I had a ski boat pulling a young girl cut in front of our sailboat as we were motoring at 6 knots. The skier crossed our bow less than a boat length away and this was after I had cut power and turned away.

I didn't do anything. The driver (looks like the father of the skier) seemed to be surprised when he looked back and saw me. Being a sailboat, I didn't have a handy horn to blow (he was long gone by the time I could have gone below and gotten the air horn out). I didn't bother with the radio (yes mine was on, monitored, and my remote mic was at hand) since I doubted he was monitoring and likely couldn't have heard it over the noise of the water and motor. No sense in filing a complaint with the Sheriff as they would be hard pressed to be able to take action without witnessing the event. My feeling, based on the surprised look on the father's face, is that it likely scared him more than it alarmed me. Hopefully this was a good learning experience and he will be more careful in the future.

I've seen plenty of close passes by large boats throwing huge wakes. This does create a safety issue for the waked boat. I consider it discourteous in the extreme, dangerous, and in some cases illegal. However, there really isn't any good recourse. I've never broadcast a complaint on the radio as when I hear that type of thing it is obvious that it is ineffective. If I sustained significant damage or injury, then I would contact the USCG but that has never been the case.

We always seen kayak and SUP renters in my harbor who are doing stupid stuff. Primarily it is not having a PFD and often sitting in the middle of a narrow channel while draft limited boats are trying to get by.
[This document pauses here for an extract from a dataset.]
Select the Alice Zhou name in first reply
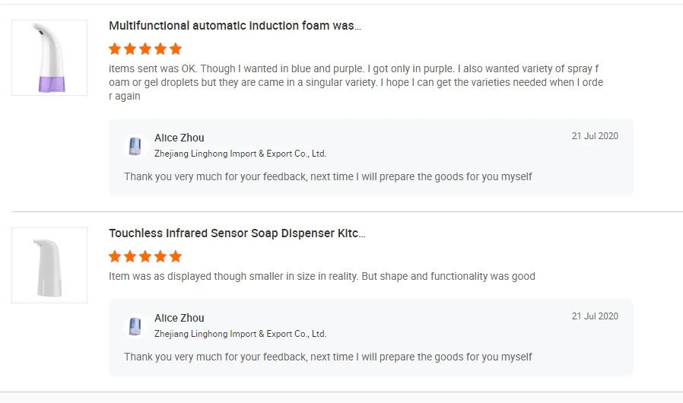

They also have a bad habit of suddenly turning into the path of large boats. Fortunately, the harbor is one of the best protected harbors in Puget Sound and the water is generally very quite. The harbor is also a no wake zone with a 5 mph max speed. Most of the resident boaters are used to these weekend water bugs and are very cautious. The only time I have done anything about it was a few weeks ago when I was being towed back to my slip. The Vessel Assist boat was attached to my stern quarter and we had limited maneuverability and the Vessel Assist captain had limited visibility. We both use our horns to warn and scatter these folks.

I have considered discussing the rental problems with the three primary rental operators to see if there is some additional guidance they can give to their customers. I am happy to have these renters enjoying the water. They help support the economy of Gig Harbor. I just want the to be safe and to not endanger other boats.

That should be enough to get you started.... :-)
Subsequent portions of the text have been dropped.